Where a line of the records holds the string "computer", copy that line.

● **Exercise input**:
———

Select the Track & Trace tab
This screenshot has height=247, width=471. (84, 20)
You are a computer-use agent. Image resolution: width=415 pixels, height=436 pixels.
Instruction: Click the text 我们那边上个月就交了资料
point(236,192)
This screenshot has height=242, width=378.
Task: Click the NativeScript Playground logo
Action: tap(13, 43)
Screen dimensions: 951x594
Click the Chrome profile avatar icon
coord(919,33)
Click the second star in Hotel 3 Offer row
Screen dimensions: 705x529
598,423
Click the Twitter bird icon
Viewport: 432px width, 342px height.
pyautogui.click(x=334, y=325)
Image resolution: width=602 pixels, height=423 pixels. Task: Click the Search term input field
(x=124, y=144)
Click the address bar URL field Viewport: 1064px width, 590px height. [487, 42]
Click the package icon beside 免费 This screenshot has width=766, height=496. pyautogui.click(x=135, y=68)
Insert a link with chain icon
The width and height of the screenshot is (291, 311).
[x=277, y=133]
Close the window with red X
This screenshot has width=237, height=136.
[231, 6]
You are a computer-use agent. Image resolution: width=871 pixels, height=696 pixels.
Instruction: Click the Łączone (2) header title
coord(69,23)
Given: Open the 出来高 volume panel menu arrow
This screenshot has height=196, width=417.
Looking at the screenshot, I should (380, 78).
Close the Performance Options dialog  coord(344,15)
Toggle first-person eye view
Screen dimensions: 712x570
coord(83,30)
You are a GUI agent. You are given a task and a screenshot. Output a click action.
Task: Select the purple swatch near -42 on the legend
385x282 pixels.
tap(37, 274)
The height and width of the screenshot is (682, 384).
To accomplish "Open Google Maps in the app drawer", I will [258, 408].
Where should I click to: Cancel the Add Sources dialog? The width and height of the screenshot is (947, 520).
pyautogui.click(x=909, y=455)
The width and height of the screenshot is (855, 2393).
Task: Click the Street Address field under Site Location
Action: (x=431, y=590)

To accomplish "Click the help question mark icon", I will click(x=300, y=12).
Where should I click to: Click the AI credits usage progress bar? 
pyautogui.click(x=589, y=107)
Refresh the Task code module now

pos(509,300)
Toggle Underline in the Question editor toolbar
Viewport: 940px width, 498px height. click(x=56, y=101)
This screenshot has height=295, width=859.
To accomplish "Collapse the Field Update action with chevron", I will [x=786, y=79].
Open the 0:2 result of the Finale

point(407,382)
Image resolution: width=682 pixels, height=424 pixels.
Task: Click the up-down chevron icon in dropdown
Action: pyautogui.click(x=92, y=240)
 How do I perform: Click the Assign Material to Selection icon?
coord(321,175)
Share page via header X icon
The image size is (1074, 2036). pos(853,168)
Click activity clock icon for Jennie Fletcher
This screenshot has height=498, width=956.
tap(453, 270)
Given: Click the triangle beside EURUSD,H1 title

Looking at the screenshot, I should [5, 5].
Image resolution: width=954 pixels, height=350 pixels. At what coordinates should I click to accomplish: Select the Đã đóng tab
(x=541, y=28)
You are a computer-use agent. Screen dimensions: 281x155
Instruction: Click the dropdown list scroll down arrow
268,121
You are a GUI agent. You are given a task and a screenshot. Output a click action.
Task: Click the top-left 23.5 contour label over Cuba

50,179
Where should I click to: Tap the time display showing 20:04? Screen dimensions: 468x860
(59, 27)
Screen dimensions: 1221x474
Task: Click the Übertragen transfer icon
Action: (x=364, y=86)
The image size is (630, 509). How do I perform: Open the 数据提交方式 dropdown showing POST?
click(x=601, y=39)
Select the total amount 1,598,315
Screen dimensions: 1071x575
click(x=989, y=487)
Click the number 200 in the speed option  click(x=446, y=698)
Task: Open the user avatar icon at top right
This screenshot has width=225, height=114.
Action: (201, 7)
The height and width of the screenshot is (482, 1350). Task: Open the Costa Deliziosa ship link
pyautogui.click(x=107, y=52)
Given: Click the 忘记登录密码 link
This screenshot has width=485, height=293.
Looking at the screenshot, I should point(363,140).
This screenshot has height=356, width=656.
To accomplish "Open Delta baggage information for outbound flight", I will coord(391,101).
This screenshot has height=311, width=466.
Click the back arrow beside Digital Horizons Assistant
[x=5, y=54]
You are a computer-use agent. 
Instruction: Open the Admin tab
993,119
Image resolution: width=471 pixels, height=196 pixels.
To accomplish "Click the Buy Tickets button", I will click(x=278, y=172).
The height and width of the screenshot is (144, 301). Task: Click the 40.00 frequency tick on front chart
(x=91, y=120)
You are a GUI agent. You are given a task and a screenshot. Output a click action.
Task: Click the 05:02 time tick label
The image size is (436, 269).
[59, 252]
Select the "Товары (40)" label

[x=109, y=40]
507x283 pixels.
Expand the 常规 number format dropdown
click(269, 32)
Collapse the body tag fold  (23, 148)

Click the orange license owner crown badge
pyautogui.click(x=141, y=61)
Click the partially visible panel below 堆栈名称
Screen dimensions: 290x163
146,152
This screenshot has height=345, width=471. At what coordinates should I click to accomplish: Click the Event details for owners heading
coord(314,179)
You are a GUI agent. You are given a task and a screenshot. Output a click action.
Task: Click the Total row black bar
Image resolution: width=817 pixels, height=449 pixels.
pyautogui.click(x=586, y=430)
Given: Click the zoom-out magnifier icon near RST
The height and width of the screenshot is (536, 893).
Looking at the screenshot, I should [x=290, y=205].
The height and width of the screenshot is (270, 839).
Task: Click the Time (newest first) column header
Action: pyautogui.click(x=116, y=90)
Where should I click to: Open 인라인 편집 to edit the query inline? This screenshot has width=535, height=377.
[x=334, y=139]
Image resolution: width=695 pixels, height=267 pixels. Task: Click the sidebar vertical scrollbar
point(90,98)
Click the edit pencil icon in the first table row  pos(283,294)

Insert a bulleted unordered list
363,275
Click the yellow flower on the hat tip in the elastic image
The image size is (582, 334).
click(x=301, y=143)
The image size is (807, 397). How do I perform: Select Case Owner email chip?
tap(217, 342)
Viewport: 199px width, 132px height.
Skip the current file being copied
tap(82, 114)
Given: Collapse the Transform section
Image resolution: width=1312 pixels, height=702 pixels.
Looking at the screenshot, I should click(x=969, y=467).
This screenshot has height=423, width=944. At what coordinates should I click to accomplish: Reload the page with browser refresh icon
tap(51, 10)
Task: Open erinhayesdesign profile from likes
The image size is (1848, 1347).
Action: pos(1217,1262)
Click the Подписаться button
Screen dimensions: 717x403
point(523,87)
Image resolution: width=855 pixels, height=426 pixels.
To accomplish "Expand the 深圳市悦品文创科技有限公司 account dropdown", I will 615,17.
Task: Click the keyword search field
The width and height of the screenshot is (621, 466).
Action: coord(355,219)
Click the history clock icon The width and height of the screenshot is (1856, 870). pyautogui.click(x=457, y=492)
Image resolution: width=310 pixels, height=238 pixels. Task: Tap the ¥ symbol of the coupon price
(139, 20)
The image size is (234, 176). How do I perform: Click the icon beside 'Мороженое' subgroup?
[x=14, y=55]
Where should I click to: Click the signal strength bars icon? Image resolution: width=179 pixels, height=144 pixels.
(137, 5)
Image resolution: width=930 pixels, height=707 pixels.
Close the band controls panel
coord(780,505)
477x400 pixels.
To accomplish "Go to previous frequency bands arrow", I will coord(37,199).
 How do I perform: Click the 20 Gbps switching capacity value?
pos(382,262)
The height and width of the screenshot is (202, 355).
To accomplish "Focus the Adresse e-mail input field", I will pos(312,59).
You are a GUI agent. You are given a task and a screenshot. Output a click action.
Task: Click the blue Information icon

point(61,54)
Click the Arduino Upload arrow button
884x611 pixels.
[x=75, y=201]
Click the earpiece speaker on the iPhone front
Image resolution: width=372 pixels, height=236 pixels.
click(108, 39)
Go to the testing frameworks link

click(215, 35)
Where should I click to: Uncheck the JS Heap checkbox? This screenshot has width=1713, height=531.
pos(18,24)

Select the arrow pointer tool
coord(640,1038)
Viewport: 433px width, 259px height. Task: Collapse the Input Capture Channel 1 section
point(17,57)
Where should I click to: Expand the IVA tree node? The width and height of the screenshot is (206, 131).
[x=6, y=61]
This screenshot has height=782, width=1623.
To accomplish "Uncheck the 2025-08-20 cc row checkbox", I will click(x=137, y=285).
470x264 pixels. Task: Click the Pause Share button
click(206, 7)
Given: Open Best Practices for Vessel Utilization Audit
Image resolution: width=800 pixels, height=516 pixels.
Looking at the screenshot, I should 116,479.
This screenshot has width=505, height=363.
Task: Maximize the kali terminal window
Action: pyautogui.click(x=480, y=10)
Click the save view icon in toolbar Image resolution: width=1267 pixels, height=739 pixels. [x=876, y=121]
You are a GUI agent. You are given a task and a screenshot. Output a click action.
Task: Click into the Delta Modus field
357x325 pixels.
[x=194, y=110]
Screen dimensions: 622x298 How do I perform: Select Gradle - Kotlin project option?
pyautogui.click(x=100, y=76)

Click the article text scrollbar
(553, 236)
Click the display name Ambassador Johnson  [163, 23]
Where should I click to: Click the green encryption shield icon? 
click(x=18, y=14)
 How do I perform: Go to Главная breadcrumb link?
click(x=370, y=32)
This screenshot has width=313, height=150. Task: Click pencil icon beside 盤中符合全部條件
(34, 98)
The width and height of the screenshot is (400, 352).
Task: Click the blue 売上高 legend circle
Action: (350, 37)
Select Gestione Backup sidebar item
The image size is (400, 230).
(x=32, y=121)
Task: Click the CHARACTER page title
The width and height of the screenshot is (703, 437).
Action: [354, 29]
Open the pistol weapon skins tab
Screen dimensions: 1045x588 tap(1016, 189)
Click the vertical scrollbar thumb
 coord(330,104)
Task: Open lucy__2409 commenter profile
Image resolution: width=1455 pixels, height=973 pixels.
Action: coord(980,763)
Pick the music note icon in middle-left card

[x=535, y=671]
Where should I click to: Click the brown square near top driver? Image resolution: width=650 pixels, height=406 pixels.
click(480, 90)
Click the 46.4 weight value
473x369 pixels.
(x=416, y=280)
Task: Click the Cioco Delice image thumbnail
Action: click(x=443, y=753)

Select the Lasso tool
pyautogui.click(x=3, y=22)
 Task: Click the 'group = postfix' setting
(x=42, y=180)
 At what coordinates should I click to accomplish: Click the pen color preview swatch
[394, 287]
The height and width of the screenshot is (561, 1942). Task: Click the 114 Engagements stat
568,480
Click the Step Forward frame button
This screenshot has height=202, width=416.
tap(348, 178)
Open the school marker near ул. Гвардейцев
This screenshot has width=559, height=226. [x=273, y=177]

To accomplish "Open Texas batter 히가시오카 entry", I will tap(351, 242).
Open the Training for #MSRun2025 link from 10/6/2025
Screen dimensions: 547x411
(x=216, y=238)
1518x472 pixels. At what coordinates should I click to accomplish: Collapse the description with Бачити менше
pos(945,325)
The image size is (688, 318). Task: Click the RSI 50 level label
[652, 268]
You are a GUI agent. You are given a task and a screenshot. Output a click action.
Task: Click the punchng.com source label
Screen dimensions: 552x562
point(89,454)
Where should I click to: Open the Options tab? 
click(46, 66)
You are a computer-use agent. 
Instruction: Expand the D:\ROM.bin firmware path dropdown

———

● **Exercise result**:
You are a computer-use agent. Image resolution: width=415 pixels, height=436 pixels.
You are a computer-use agent. Image resolution: width=871 pixels, height=696 pixels.
You are a computer-use agent. Screen dimensions: 281x155
You are a computer-use agent. 
You are a computer-use agent. 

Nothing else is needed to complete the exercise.